-- Opening Marker --

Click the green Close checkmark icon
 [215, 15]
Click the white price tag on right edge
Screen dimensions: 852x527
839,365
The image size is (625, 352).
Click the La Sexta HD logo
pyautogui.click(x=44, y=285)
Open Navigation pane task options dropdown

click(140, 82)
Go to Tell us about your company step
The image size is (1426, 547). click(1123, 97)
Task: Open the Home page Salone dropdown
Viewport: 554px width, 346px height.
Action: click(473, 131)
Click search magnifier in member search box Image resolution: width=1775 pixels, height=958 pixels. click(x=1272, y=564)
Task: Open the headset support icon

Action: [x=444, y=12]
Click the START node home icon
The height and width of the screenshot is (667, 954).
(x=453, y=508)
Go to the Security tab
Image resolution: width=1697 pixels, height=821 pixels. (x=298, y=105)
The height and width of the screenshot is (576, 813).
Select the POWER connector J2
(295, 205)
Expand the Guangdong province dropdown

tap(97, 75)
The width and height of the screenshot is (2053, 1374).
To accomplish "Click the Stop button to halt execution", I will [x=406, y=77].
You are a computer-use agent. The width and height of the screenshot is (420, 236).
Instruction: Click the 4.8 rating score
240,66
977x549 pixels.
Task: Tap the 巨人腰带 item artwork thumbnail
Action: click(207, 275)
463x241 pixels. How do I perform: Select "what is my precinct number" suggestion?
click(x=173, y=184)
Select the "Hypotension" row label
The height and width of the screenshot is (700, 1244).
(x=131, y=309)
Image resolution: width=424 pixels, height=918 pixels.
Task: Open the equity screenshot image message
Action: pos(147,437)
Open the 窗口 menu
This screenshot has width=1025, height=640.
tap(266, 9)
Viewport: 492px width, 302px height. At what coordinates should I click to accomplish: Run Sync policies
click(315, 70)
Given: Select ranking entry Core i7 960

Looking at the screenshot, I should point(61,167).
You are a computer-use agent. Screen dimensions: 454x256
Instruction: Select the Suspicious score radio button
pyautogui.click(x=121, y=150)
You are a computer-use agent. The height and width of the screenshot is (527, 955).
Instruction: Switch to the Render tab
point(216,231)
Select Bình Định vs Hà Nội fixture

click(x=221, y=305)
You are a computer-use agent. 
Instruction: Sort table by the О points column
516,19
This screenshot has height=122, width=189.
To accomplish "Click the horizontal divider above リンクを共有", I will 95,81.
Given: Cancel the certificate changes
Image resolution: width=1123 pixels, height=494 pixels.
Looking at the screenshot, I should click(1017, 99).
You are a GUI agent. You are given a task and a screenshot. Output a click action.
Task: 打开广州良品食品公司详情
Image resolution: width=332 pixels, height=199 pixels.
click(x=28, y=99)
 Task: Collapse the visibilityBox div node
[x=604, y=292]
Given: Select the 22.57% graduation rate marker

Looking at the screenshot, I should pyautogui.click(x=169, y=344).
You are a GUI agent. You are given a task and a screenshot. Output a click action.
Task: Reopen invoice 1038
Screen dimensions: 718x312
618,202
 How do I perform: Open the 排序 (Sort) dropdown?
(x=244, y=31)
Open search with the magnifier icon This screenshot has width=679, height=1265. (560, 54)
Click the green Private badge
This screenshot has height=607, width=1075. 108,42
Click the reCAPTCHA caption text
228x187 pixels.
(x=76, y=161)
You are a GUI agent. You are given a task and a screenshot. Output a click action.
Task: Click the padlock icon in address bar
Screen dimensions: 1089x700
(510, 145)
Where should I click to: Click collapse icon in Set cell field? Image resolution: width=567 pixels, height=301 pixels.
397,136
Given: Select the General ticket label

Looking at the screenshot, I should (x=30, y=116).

-- Closing Marker --

*WORK TO BE COMPLETED*: Find the lines above holding the word "magnifier" and show them.

*TASK RESPONSE*:
Click search magnifier in member search box Image resolution: width=1775 pixels, height=958 pixels. click(x=1272, y=564)
Open search with the magnifier icon This screenshot has width=679, height=1265. (560, 54)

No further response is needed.